Holler If You Hear Me commences with background on Afeni Shakur, née Alice Faye Williams. Mother Shakur was jailed for her affiliation with the Black Panthers' New York 21, a group accused of conspiring to bomb several New York department stores, and fell victim to crack cocaine addiction during Tupac's adolescent years; students of Pac's history know this. More obscure factoids include teenage Afeni's position as president of the Disciple Debs, the female version of New York's infamous Disciples street gang, and Tupac and Afeni's brief residence in the California home of Pac's godfather, legendary Black Panther Elmer "Geronimo" Pratt.

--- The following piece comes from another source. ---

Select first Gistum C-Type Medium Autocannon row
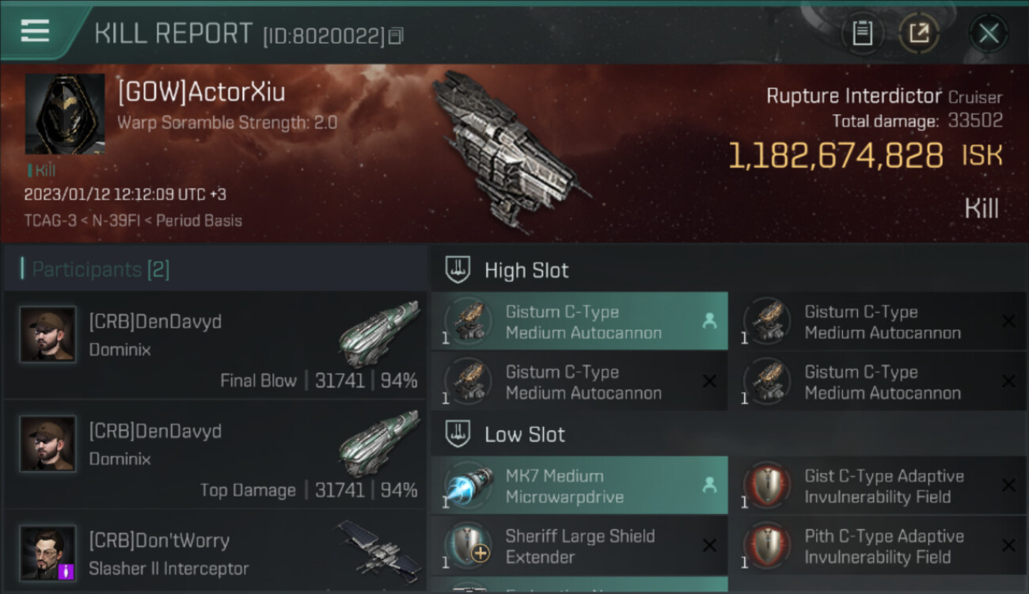Viewport: 1029px width, 594px height. [x=579, y=322]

Shakur capitalized on the dichotomy of his naturei.e., black nationalism versus the thug lifethrough his art, and Dyson reveals this duality as having even deeper roots in black culture. "Panther purists claim that Tupac's extravagant materialism and defiant hedonism are the death-knell of political conscience, the ultimate sellout of revolutionary ideals," he aptly observes. "Critics of the movement contend that Tupac's thug fantasies fulfilled the submerged logic of Panther gangsterism, what with its sexual abuse of women, financial malfeasance and its brutal factionalism."

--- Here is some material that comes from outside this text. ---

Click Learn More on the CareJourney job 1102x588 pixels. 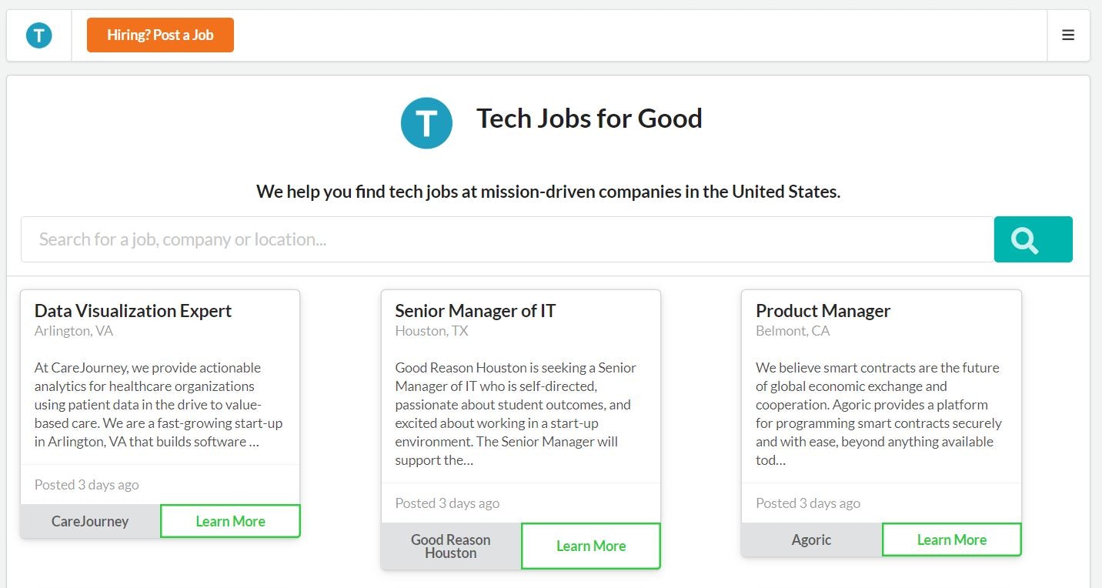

Regarding 2Pac the rapper, Dyson defends Pac's studio gangsterism with the standard exonerations ("American society was built on violence, from the wholesale destruction of Native American culture to the enslavement of Africans") while admitting, "It merely repackages the stereotypes that black folk have spent centuries resisting: the whorish black woman, the studly black man." The richest insights here deal with the question of authenticity. MC-actor Mos Def testifies, "Pac lived everything that he talked about. . . . He lived the beauty of it; he lived the horror of it. And that's a lot more than you can say for a lot of people out here." And yet, Dyson doesn't shrink from the larger issue: Who defines the reality of hip-hop's "keepin' it real" mantra, and how could that reality possibly be a universal axiom? "The question of whether Tupac was real . . . makes sense only when artists, and their audiences and critics, presume to know true black identity when they see it," writes Dyson. Presuming a monolithic standard of being and/or behavior for blacks in this country results in the rigid stereotyping of a people.
Throughout Holler If You Hear Me, Dyson reveals a curious, somewhat annoying penchant for inventing unnecessary terms. ("Celeterrogation: the deft combination of celebration and interrogation"?) Isn't "femiphobiathe fear and disdain of the female" merely the same stank perfume of misogyny in a different bottle, similar to the repackaging of good ol' racism as "racial profiling"? Still, by focusing sincere academic attention on significant aspects of Tupac Shakur's life and art, Dyson has provided an indispensable text for the university courses on Pac that have already cropped up nationwide.
Holler If You Hear Me makes clear that the fascination with Tupac Shakur as "a martyr for the cause of thug life, or black male hardship, or economic equality, or hopeless urban existence" accounts for his posthumous multiplatinum album sales much more than the place of his role in modern hip-hop music. Dyson's book is a sharp examination of how, through hip-hop, Shakur was often a 100 percent id representation of the black male.